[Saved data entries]
--------------------

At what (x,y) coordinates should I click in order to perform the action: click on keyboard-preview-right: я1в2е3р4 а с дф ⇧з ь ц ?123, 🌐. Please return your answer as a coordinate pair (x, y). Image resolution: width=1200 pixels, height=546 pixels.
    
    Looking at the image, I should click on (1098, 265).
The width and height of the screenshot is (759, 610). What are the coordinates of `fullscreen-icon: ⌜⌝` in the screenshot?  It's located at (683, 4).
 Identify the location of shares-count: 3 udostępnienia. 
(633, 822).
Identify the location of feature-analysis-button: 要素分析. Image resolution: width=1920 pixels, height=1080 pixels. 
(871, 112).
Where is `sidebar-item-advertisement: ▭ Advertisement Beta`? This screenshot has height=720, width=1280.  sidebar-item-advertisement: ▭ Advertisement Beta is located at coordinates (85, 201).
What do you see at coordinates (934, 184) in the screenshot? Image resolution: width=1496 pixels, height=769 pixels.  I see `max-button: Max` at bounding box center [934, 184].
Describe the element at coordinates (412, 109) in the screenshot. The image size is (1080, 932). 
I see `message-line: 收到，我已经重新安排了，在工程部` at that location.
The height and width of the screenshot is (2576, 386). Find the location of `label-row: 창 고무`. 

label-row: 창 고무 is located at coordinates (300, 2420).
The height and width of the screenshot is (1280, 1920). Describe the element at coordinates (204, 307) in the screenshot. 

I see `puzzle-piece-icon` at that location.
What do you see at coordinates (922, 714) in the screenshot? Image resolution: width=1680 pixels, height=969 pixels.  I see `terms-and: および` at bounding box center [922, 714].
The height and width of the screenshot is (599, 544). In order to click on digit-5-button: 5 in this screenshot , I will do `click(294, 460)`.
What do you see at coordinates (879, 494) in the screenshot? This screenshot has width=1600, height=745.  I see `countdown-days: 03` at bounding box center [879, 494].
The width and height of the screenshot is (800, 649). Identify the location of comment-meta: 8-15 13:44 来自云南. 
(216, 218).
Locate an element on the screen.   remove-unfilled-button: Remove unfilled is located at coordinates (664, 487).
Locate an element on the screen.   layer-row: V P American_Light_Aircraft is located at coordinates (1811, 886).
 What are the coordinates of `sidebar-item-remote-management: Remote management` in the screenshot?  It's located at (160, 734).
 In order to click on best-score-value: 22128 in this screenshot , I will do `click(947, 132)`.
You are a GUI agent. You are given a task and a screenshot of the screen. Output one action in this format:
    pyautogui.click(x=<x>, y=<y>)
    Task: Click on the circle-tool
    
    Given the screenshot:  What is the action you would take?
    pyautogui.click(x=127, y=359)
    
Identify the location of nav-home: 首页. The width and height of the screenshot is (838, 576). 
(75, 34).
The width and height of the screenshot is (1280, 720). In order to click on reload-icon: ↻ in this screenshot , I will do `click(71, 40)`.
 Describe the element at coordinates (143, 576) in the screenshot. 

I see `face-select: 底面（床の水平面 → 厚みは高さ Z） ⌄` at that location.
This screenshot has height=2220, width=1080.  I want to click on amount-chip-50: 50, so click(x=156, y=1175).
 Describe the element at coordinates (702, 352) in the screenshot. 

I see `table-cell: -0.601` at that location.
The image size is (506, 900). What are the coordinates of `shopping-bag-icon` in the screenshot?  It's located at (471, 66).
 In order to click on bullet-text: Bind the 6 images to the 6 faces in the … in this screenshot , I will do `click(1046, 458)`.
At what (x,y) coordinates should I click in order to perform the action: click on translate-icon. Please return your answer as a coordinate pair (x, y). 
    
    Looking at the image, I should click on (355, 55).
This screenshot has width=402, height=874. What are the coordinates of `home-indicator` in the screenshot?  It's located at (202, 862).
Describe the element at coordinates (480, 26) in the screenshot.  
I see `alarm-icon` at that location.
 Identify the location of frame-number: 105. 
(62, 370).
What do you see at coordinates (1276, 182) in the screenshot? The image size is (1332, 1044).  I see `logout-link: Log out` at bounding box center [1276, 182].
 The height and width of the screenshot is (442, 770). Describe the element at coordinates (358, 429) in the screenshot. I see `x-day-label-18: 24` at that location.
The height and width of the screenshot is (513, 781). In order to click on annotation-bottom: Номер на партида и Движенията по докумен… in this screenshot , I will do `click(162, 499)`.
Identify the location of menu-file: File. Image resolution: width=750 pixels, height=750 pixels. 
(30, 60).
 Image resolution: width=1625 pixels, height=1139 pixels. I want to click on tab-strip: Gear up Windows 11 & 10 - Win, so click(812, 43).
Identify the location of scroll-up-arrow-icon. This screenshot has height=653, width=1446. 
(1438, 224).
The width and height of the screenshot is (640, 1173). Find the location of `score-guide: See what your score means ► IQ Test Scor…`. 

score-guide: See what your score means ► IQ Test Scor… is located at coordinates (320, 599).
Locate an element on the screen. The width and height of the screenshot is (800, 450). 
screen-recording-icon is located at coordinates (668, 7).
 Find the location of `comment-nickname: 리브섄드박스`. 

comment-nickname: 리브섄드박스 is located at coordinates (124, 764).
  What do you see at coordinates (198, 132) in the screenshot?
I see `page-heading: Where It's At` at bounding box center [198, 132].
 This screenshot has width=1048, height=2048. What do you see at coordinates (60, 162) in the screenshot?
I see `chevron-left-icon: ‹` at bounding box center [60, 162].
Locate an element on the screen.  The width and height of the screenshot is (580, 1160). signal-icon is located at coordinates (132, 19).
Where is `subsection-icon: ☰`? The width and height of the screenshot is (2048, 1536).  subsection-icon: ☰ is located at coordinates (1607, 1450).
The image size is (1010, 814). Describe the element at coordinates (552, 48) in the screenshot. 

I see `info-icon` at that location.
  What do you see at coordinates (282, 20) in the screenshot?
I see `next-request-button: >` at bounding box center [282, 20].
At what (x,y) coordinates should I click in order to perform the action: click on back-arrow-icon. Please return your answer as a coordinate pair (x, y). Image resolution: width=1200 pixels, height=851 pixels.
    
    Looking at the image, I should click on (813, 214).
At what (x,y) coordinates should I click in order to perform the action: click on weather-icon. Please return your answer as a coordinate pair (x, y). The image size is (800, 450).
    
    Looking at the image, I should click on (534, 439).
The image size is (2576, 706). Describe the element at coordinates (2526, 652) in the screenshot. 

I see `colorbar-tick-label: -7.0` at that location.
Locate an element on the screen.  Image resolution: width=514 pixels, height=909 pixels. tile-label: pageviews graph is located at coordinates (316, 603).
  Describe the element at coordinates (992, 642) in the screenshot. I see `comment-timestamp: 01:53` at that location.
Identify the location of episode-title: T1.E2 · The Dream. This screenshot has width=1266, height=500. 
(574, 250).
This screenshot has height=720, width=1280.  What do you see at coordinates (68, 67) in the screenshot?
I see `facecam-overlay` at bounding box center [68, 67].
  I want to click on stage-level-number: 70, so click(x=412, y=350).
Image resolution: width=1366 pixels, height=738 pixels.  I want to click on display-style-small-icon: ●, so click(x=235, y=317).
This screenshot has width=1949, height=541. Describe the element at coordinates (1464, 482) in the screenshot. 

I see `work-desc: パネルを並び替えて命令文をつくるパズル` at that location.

--------------------

Render the entries from the line with "The height and width of the screenshot is (513, 781)." up to and including the line with "comment-nickname: 리브섄드박스 is" as a Markdown table with the columns No. and Line, leaving out blank lines.

* _OUTPUT BELOW_
| No. | Line |
|---|---|
| 1 | The height and width of the screenshot is (513, 781). In order to click on annotation-bottom: Номер на партида и Движенията по докумен… in this screenshot , I will do `click(162, 499)`. |
| 2 | Identify the location of menu-file: File. Image resolution: width=750 pixels, height=750 pixels.  |
| 3 | (30, 60). |
| 4 |  Image resolution: width=1625 pixels, height=1139 pixels. I want to click on tab-strip: Gear up Windows 11 & 10 - Win, so click(812, 43). |
| 5 | Identify the location of scroll-up-arrow-icon. This screenshot has height=653, width=1446.  |
| 6 | (1438, 224). |
| 7 | The width and height of the screenshot is (640, 1173). Find the location of `score-guide: See what your score means ► IQ Test Scor…`.  |
| 8 | score-guide: See what your score means ► IQ Test Scor… is located at coordinates (320, 599). |
| 9 | Locate an element on the screen. The width and height of the screenshot is (800, 450).  |
| 10 | screen-recording-icon is located at coordinates (668, 7). |
| 11 |  Find the location of `comment-nickname: 리브섄드박스`.  |
| 12 | comment-nickname: 리브섄드박스 is located at coordinates (124, 764). |